======== DATA EXCERPTS
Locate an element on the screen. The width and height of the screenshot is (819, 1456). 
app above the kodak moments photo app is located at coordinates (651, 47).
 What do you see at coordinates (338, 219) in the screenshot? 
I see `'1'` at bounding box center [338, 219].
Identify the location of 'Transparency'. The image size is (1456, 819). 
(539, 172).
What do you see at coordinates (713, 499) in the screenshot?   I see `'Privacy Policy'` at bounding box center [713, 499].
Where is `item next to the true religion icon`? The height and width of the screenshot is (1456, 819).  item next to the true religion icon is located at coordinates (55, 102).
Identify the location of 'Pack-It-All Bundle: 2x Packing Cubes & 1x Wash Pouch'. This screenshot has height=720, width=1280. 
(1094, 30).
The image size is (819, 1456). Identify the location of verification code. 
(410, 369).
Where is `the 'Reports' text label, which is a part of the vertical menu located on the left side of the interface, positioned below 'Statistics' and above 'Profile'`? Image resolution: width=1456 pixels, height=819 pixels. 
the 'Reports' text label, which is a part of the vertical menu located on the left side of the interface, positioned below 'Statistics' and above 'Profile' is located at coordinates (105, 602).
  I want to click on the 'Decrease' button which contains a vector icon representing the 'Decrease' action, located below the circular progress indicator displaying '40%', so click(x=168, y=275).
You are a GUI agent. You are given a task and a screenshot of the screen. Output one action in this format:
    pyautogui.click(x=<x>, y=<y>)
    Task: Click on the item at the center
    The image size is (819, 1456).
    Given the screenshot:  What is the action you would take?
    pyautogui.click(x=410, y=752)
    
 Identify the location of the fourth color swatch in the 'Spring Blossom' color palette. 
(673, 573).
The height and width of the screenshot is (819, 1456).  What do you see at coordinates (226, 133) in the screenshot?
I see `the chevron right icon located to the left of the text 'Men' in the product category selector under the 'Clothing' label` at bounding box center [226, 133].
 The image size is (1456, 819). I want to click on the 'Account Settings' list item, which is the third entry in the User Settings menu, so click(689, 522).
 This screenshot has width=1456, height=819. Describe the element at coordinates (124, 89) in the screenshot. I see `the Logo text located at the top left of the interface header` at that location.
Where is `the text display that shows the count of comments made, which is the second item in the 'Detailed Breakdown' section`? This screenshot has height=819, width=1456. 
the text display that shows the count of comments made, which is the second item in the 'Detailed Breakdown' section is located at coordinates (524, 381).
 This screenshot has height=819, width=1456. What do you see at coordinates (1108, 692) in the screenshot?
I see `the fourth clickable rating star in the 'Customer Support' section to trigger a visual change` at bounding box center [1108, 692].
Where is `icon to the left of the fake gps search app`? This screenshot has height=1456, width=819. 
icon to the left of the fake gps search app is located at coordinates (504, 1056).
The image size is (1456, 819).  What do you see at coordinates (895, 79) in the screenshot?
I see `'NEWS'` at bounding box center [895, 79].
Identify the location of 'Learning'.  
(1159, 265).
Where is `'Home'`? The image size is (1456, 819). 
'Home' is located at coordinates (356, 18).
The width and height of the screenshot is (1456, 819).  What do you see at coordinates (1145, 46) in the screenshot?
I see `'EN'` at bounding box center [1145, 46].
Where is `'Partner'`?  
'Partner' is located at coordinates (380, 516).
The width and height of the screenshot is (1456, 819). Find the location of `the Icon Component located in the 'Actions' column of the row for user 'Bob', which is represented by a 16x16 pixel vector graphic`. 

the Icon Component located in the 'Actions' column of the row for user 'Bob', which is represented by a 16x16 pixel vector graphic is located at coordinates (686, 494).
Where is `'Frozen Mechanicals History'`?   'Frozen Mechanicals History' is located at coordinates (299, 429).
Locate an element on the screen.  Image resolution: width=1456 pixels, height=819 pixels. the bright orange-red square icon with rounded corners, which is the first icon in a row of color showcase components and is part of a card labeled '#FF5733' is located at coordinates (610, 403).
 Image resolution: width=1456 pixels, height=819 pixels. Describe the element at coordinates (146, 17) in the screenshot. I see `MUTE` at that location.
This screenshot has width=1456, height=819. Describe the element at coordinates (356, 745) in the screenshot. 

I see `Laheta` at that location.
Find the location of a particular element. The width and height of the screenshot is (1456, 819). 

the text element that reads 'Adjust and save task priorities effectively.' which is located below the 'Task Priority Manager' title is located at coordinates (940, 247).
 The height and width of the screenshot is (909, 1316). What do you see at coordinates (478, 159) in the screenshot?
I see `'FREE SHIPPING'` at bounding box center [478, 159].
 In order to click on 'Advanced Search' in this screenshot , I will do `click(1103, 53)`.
================
WHAT IS BEING ASKED – Find every line in the items above that contains the string "Identify", and copy each of those lines in full. Match the string with its exact capitalization.

TASK ANSWER –
Identify the location of 'Transparency'. The image size is (1456, 819). 
Identify the location of 'Pack-It-All Bundle: 2x Packing Cubes & 1x Wash Pouch'. This screenshot has height=720, width=1280. 
The image size is (819, 1456). Identify the location of verification code. 
 Identify the location of the fourth color swatch in the 'Spring Blossom' color palette. 
Identify the location of 'Learning'.  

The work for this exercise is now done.